UBOs and Uniform Blocks

Started by david37370, February 14, 2015, 20:06:44

Previous topic - Next topic

david37370

Does anyone know how to use uniform blocks and uniform buffer objects (UBO)? If yes, can i please get a short working example? all the examples that i found were with functions that don't exist now...
I want to make the transferring of light sources to frag shader smoother and easier, and I also need this for creating shadows. I would appreciate any help!
thanks :)

Kai

Have a look at http://www.lighthouse3d.com/tutorials/glsl-core-tutorial/3490-2/.
It is an excellent tutorial on how to use UBOs.

Additionally, because I have not used them for a while now and kinda needed an excercise, I just prepared an UBO example in LWJGL3's sources under demo/opengl/raytracing/Demo33Ubo.java for you to check out. :)

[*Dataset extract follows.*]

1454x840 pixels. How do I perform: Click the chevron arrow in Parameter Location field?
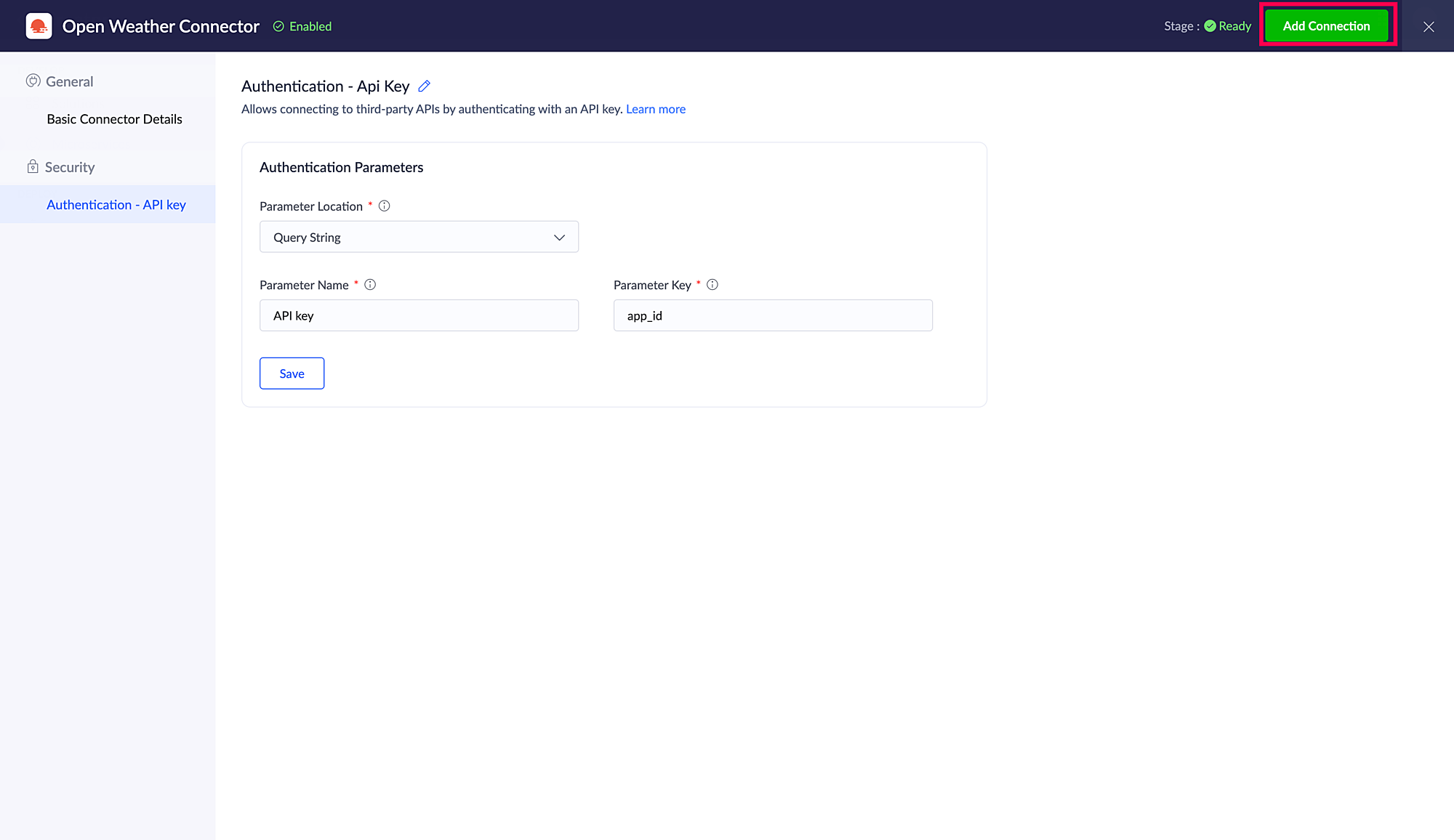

Java Sourcefile: https://github.com/LWJGL/lwjgl3/blob/master/src/tests/org/lwjgl/demo/opengl/raytracing/Demo33Ubo.java

The corresponding (fragment) shader: https://github.com/LWJGL/lwjgl3/blob/master/res/demo/raytracing/raytracingUbo.fs

There is some other stuff in there, but the relevant Java methods for UBOs in Demo33Ubo are:
- initRayTracingProgram()
- createCameraSettingsUbo()
- updateCameraSettingsUbo()
- trace()

Cheers,
Kai

david37370

Kai thanks very much! i copied parts of your class and summarized it in two functions:

private void createUbo() {
		this.uboID = glGenBuffers();
		glBindBuffer(GL_UNIFORM_BUFFER, uboID);
		glBufferData(GL_UNIFORM_BUFFER, 4, GL_DYNAMIC_DRAW);
		glBindBuffer(GL_UNIFORM_BUFFER, 0);
		
		glUseProgram(getShaderProgram());
		int cameraSettingsIndex = GL31.glGetUniformBlockIndex(this.getShaderProgram(), "CameraSettings");
		GL31.glUniformBlockBinding(this.getShaderProgram(), cameraSettingsIndex, this.uboBinding);
		glUseProgram(0);
		
	}
	
	private void updateUbo() {
		ByteBuffer uboData = BufferUtils.createByteBuffer(4);
		FloatBuffer fv = uboData.asFloatBuffer();
		/* Set viewing frustum corner rays in shader */
		
		fv.put(1);
		
		fv.flip();
		
		
		glBindBuffer(GL_UNIFORM_BUFFER, this.uboID);
		glBufferSubData(GL_UNIFORM_BUFFER, 0, fv);
		glBindBuffer(GL_UNIFORM_BUFFER, 0);
		
	}


and uniform block in shader -
uniform CameraSettings {
  uniform float a;
};


The sad part is that CameraSettings.a stays 0, even though i sent it 1 in the bufferSubData call. can you detect mistakes in my code please? i know that everything works fine, except those two functions. thanks!!! :)

Kai

Are you using glBindBufferBase to bind the UBO to a binding point before you invoke a draw call?
You must do this to let OpenGL know that you actually want it to use the UBO.
This is also done in the demo. Have a look at it.

david37370

Oh god thanks, it works now. you're god.
joking :P
I saw it, but didnt use it because all i saw between those binding calls was the "glBindFramebuffer(GL_FRAMEBUFFER, fbo); glBindVertexArray(vao);" thing. now im binding it before the drawing code - that is glDrawElements, and unbinding after.
anyway, i proved myself pretty badly that i have no clue about binding, buffers, drawElements function and everything... i feel as if its inevitable to make mistakes in the code that are invisible on my game but hurt it, performance wise. trying to learn...
thanks again :)

edit:
for some reason, only the first vector in my struct array gets modified.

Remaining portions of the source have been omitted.